Mr Morgan announced his resignation to club chairman Richard O’Sullivan last Friday in an email seen by the NT Independentwho some members say has thrown the club into “chaos”, and comes amid speculation he is leaving to work for former chairman Brett Dixon.
Mr Morgan describes a variety of reasons for his departure, including personal conflicts with “several board members” and a new “private sector business opportunity”, but stressed that his decision to leave was “made before the recent advice from TRNT (Thoroughbred Racing NT) that the NT government was pursuing with the recovery of the funding received for the construction of the grandstand”.
Mr Morgan added that his two years in the post had been “the most turbulent in recent DTC history”.
“I started my term in January 2020 when the turmoil started; Covid, ICAC, EPA, Liquor Commissions, SGM, Board spills, legal battles, etc, etc,” he wrote to Mr. O’Sullivan.
the NT Independent understands that negotiations have started between the NT Government, the Turf Club and TRNT around the club repaying the controversial $12 million in public funds that the Chief Minister and his cabinet approved for the grandstand which has become the subject of a major corruption investigation by the ICAC.
Following last year’s damning ICAC report, Michael Gunner said he expected the money to be returned to taxpayers, possibly through a reduction in club grants on an indefinite period, but took no responsibility for giving the money to the club based on a flawed business plan which he himself took under the arm of the Cabinet in 2019.
The club then awarded the $12 million to former chairman Brett Dixon’s firm Jaytex to build the stand, resulting in adverse findings against Mr Dixon, the board and others.
Mr Dixon, the club and former board member Damien Moriarty are currently challenging those findings in court.

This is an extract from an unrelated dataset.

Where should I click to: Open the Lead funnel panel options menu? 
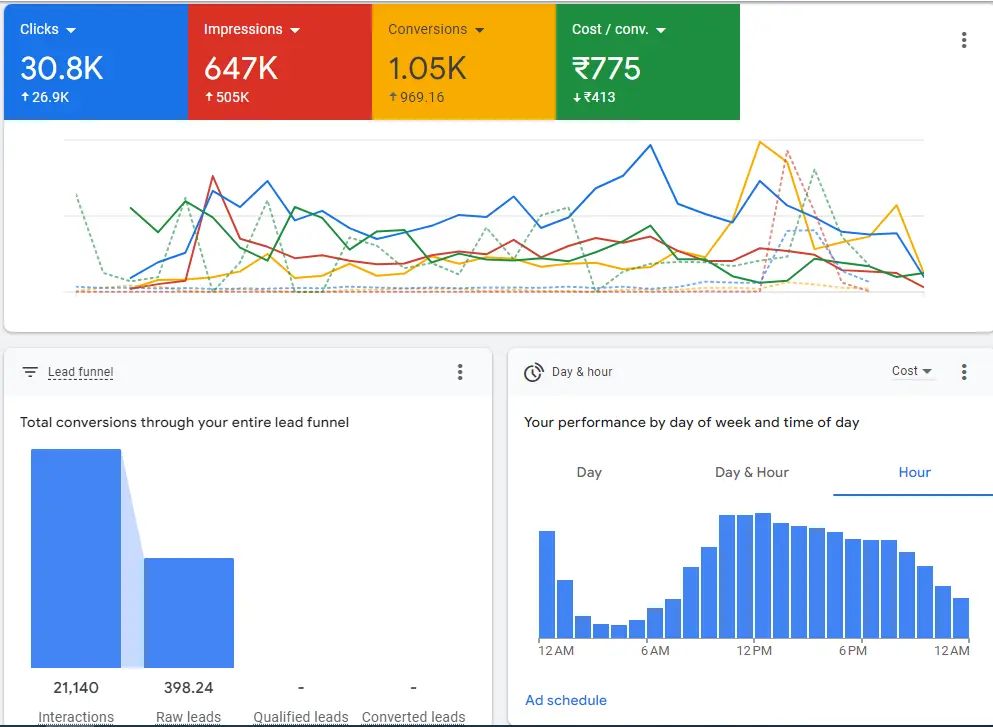[460, 371]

In his resignation email, Mr Morgan said he had been considering moving into the private business sector for “some time” and had recently become “more attractive”.
“Being fully transparent, I have also been considering for some time a business opportunity in the private sector which has now become more attractive and gives me more autonomy to make decisions based on my own strategies,” he said. writing.

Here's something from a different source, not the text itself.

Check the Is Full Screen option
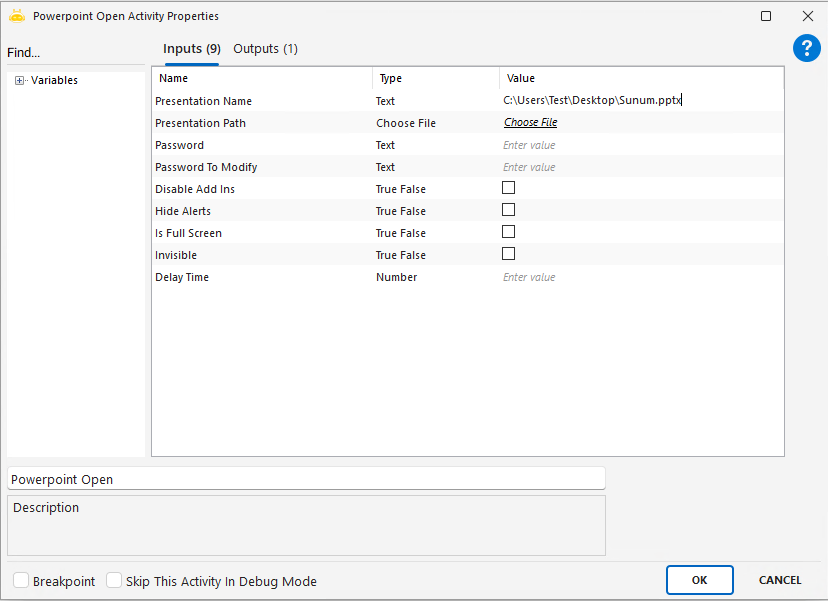 pyautogui.click(x=508, y=232)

Turf Club Insiders NT Independent spoke with said they believed Mr Morgan would go to work for Mr Dixon, who announced yesterday that he and a consortium of friends would buy the Hidden Valley Tavern and spend $1.5million upgrading and renovating the pub which is just across the street. of its business park.
The consortium includes local businessmen Jeremy O’Donohue, Jamie Cooper and former Turf Club lawyer and board member Andrew Giles.

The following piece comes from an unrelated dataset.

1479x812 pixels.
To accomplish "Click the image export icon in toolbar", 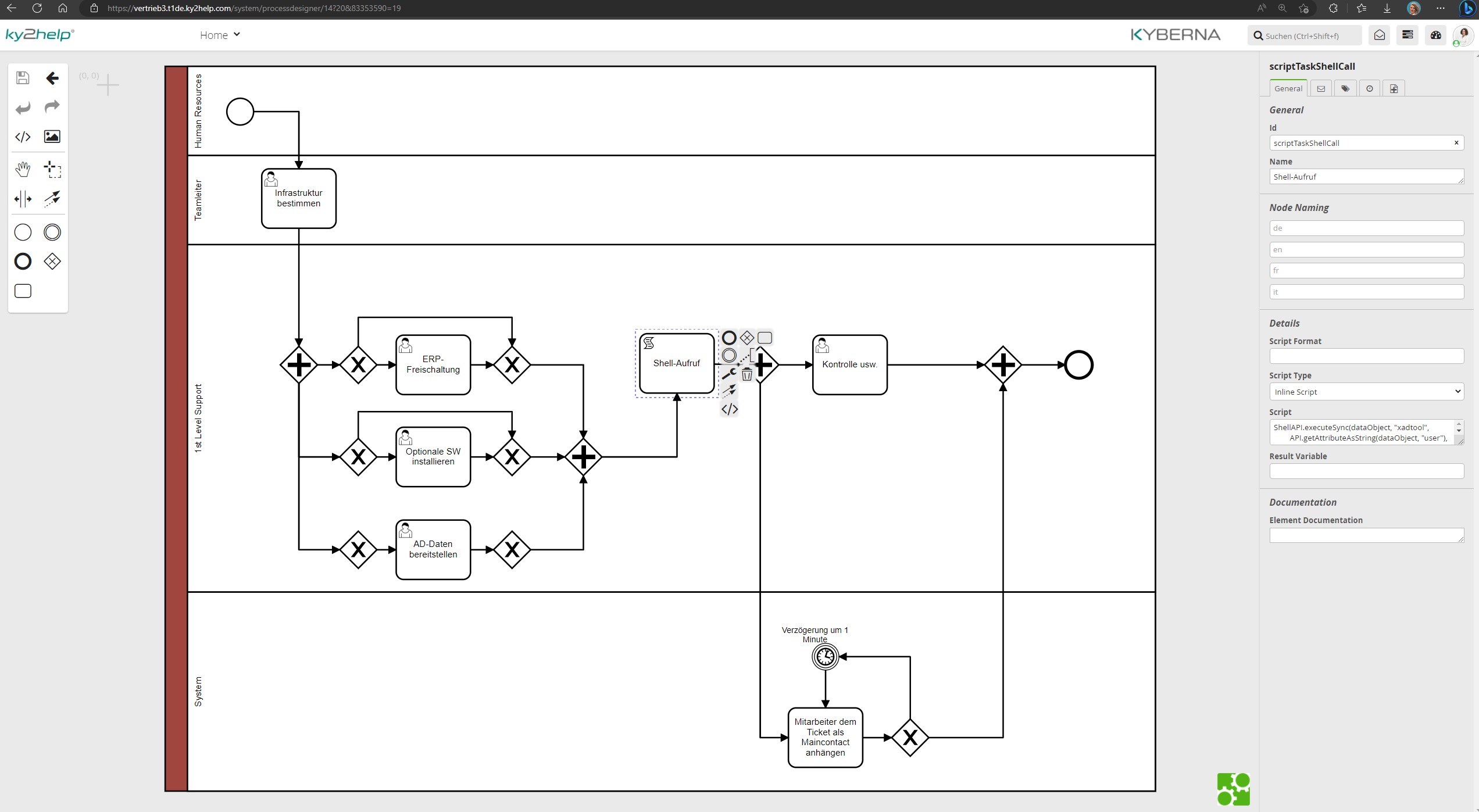I will pyautogui.click(x=52, y=137).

the NT Independent understands that Mr. Dixon has also purchased a restaurant in his company park.
When asked if Mr Morgan would work for him in the new venture, Mr Dixon told the NT Independent it was ‘none of your business’ and said he had not ‘poached anyone out of nowhere’, but did not specifically answer whether Mr Morgan would work for him.
Mr. Morgan also did not respond to questions.
In his Turf Club resignation email, Mr Morgan said building and opening the Silks Lounge and Grandstand during his tenure had been difficult given the challenges ‘at a time of massive staff shortages’ .
He added that he had experienced conflicts with some current board members whom he did not name, but said having opposing views with board members “would be extremely difficult” for “long-term planning”.
“Therefore, in the interests of the club, I inform you of my intention to resign as CEO of Darwin Turf Club to allow the board to move forward without the continued conflict between the board and management” , he wrote.
“Please do not interpret this decision as one of a petulant CEO not doing what he wants, I recognize that I have received the support of the majority of the board since the election of August 2021 and this decision is an accumulation of several issues that I have been grappling with for some time.
“I wish all board members the very best for the future.”
It is understood that a date for his departure has not yet been determined.
Current chairman Richard O’Sullivan did not respond to questions, including on the state of the club’s finances and whether he can afford to repay the $12 million grant.